The interviewer gives a chuckle and agrees to your proposal taking you for a fool thinking there is no way you’ll be able to implement such a fancy pants function in the time remaining. But you’re not playing, you’re a badass. 💪

Let’s start simple. We need some way of knowing which function we are memoizing and we’ll also need some way of storing the previous function runs we’ve seen. We start by making a class with two initialized variables:

class Memoize:

    def __init__(self, f):
        self.f = f
        self.memoized = {}

f stores the function we’re going to execute in our case subset_sum, memoized is a dictionary where the key will be the arguments to our function and the value will be the returned value of the function given those arguments. Now you see why the inputs to the function need to be immutable because we are hashing them in a dictionary.
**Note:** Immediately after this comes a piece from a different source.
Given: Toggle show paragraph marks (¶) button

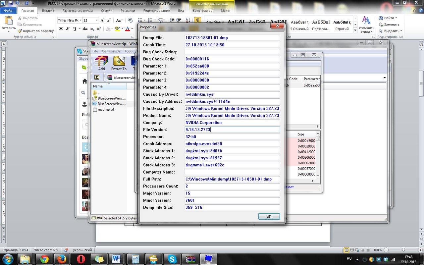Looking at the screenshot, I should pyautogui.click(x=197, y=20).
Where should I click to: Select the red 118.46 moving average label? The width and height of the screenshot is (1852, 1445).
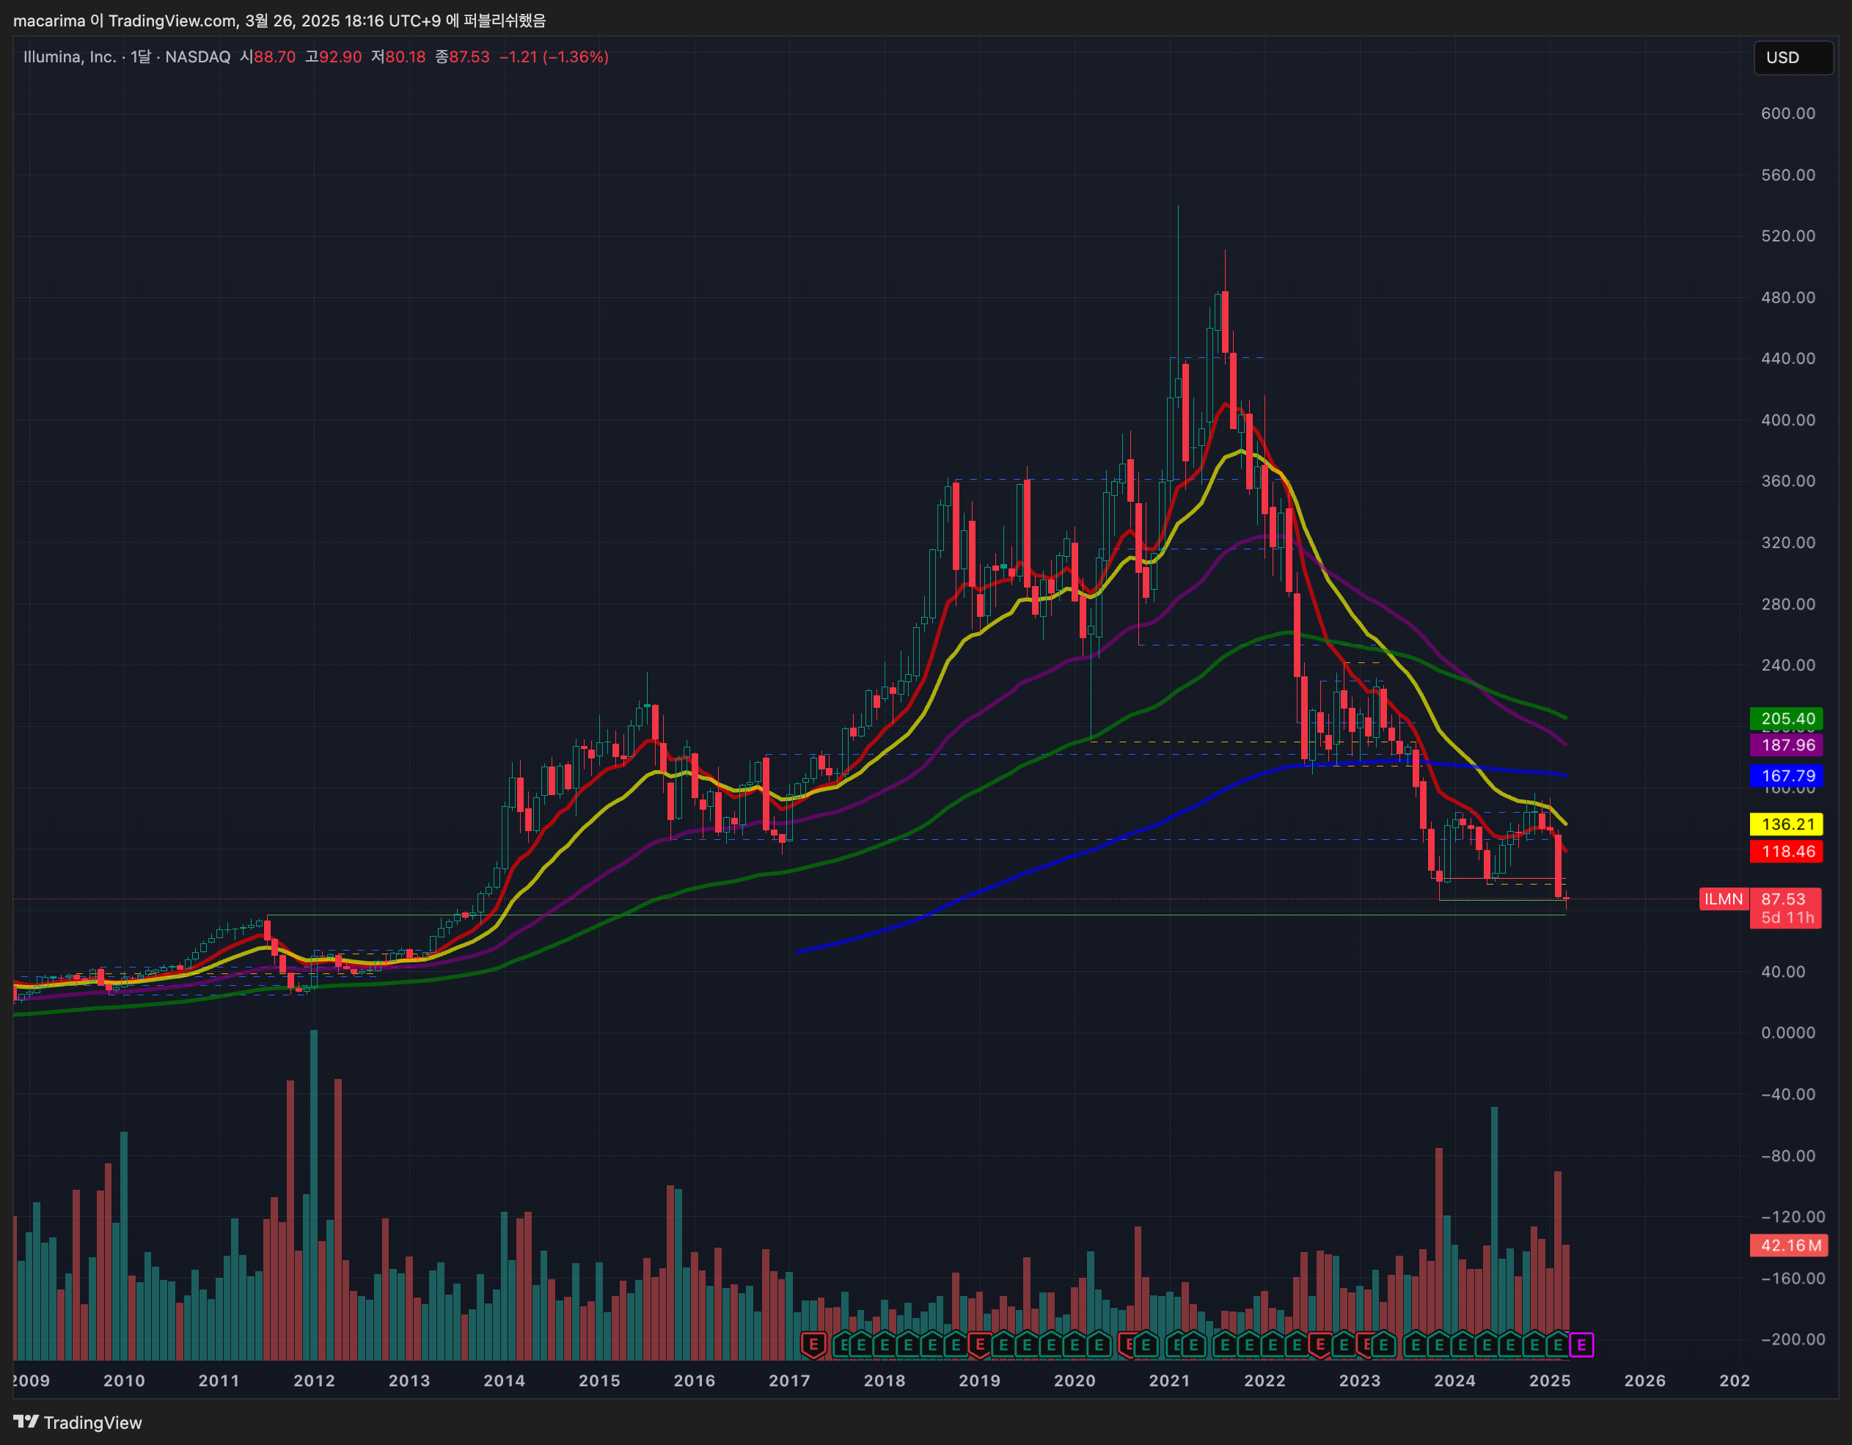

We’re halfway there… Now we want this to operate like a decorator and wrap any function so we’ll add a __call__ method. This method should take an arbitrary set of arguments so it’ll need to take *args as its input. Then the logic falls right out if we’ve never seen that set of args in our memorized dictionary execute the function with those arguments. Otherwise, we just return the cached value stored in our dictionary.

class Memoize:

    def __init__(self, f):
        self.f = f
        self.memoized = {}

    def __call__(self, *args):
        if args not in self.memoized:
            self.memoized[args] = self.f(*args)
        return self.memoized[args]

That’s it…. We can now memoize our original function as:

@Memoize
def subset_sum(ls: Tuple[int], total: int, total_sum: int) -> bool:
    # All the previous code.

The interviewer is stunned because they’ve never thought to solve memoization in general just in each specific case. You get the job and 10 minutes of your life back. It’s a win-win for everybody.

Final Thoughts

One thing to keep in mind is this relies on the fact that you can create a hash of the inputs to your function. That’s why I’m using a Tuple instead of a List. If the object can’t be hashed it can’t be cached, at least in this case.